» **Tasks to perform**:
**A)** From the runpf_producer_loop signature in the documentation passage, list every periodfinder method name in the default value of pfmethods.
**B)** Gather every line of the records that contains the word "label", treating uppercase and lowercase as different.

-- START OF Passage --

Returns: Returns the current work state as a dict or str path to the generated work state pickle depending on if save_state_when_done is True.
Return type: dict or str

astrobase.lcproc.awsrun.
runcp_consumer_loop
(in_queue_url, workdir, lclist_pkl_s3url, lc_altexts=('', ), wait_time_seconds=5, cache_clean_timer_seconds=3600.0, shutdown_check_timer_seconds=60.0, sqs_client=None, s3_client=None)[source]¶ This runs checkplot pickle making in a loop until interrupted.
Consumes work task items from an input queue set up by runcp_producer_loop above. For the moment, we don’t generate neighbor light curves since this would require a lot more S3 calls.
Parameters:  in_queue_url (str) – The SQS URL of the input queue to listen to for work assignment messages. The task orders will include the input and output S3 bucket names, as well as the URL of the output queue to where this function will report its workcomplete or workfailed status.
 workdir (str) – The directory on the local machine where this worker loop will download the input light curves and associated periodfinder results (if any), process them, and produce its output checkplot pickles. These will then be uploaded to the specified S3 output bucket and then deleted from the workdir when the upload is confirmed to make it safely to S3.
 lclist_pkl (str) – S3 URL of a catalog pickle generated by lcproc.catalogs.make_lclist that contains objectids and coordinates, as well as a kdtree for all of the objects in the current light curve collection being processed. This is used to look up neighbors for each object being processed.
 lc_altexts (sequence of str) – If not None, this is a sequence of alternate extensions to try for the input light curve file other than the one provided in the input task order. For example, to get anything that’s an .sqlite where .sqlite.gz is expected, use altexts=[‘’] to strip the .gz.
 wait_time_seconds (int) – The amount of time to wait in the input SQS queue for an input task order. If this timeout expires and no task has been received, this function goes back to the top of the work loop.
 cache_clean_timer_seconds (float) – The amount of time in seconds to wait before periodically removing old files (such as finder chart FITS, external service result pickles) from the astrobase cache directory. These accumulate as the work items are processed, and take up significant space, so must be removed periodically.
 shutdown_check_timer_seconds (float) – The amount of time to wait before checking for a pending EC2 shutdown message for the instance this worker loop is operating on. If a shutdown is noticed, the worker loop is cancelled in preparation for instance shutdown.
 sqs_client (boto3.Client or None) – If None, this function will instantiate a new boto3.Client object to use in its SQS operations. Alternatively, pass in an existing boto3.Client instance to reuse it here.
 s3_client (boto3.Client or None) – If None, this function will instantiate a new boto3.Client object to use in its S3 operations. Alternatively, pass in an existing boto3.Client instance to reuse it here.
Returns: Return type: Nothing.

astrobase.lcproc.awsrun.
runpf_producer_loop
(lightcurve_list, input_queue, input_bucket, result_queue, result_bucket, pfmethods=('gls', 'pdm', 'mav', 'bls', 'win'), pfkwargs=({}, {}, {}, {}, {}), extra_runpf_kwargs={'getblssnr': True}, process_list_slice=None, purge_queues_when_done=False, delete_queues_when_done=False, download_when_done=True, save_state_when_done=True, s3_client=None, sqs_client=None)[source]¶ This queues up work for periodfinders using SQS.

-- END OF Passage --
-- START OF Record set --

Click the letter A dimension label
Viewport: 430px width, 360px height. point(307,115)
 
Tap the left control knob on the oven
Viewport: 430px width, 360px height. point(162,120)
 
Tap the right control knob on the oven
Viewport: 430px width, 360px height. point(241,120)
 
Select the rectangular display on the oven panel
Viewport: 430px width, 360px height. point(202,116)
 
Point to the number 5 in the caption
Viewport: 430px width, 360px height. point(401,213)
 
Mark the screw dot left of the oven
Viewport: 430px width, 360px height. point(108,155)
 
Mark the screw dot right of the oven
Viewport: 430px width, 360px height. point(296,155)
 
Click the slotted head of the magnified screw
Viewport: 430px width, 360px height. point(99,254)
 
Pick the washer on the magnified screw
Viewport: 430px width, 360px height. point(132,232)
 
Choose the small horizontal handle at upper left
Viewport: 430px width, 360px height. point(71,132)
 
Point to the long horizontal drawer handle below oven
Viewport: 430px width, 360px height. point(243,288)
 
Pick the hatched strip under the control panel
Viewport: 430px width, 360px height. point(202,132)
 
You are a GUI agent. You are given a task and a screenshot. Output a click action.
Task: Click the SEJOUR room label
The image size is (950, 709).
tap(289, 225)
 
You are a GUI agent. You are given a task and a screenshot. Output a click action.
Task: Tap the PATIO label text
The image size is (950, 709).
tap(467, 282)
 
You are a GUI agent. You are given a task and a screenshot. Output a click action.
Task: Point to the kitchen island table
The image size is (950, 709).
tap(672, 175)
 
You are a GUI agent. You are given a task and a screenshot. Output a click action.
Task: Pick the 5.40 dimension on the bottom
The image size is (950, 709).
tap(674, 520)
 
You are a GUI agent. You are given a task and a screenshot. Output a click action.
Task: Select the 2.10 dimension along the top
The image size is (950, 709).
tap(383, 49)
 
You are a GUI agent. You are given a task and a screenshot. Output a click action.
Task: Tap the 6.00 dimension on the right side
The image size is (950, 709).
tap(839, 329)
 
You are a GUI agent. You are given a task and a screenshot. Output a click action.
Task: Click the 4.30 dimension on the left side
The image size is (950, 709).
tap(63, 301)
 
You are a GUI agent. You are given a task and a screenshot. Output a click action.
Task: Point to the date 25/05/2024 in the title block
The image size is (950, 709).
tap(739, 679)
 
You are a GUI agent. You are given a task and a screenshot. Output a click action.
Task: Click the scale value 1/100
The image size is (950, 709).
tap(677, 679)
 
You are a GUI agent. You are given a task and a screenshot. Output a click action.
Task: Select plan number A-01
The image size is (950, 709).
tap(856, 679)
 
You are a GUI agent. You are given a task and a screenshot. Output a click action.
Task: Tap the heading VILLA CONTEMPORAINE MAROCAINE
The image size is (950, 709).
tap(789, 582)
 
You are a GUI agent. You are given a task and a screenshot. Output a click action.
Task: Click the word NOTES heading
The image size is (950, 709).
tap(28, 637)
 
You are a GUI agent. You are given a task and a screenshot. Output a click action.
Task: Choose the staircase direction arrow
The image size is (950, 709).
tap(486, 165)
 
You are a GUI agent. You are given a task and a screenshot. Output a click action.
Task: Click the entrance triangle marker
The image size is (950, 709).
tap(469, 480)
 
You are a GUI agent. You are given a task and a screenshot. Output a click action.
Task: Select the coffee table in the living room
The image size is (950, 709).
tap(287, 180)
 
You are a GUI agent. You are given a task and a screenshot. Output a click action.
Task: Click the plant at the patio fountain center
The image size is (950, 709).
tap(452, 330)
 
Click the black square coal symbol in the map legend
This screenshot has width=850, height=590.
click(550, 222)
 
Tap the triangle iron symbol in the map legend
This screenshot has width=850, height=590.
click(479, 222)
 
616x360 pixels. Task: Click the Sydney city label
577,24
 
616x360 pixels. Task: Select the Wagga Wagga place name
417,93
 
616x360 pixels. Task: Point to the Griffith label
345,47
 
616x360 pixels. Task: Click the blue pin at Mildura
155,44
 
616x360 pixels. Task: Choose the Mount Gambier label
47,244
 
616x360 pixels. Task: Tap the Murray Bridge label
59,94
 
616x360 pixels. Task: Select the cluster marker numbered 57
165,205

-- END OF Record set --

» **Answers below**:
**A)** gls, pdm, mav, bls, win

**B)**
Click the letter A dimension label
Task: Click the SEJOUR room label
Task: Tap the PATIO label text
616x360 pixels. Task: Click the Sydney city label
616x360 pixels. Task: Point to the Griffith label
616x360 pixels. Task: Choose the Mount Gambier label
616x360 pixels. Task: Tap the Murray Bridge label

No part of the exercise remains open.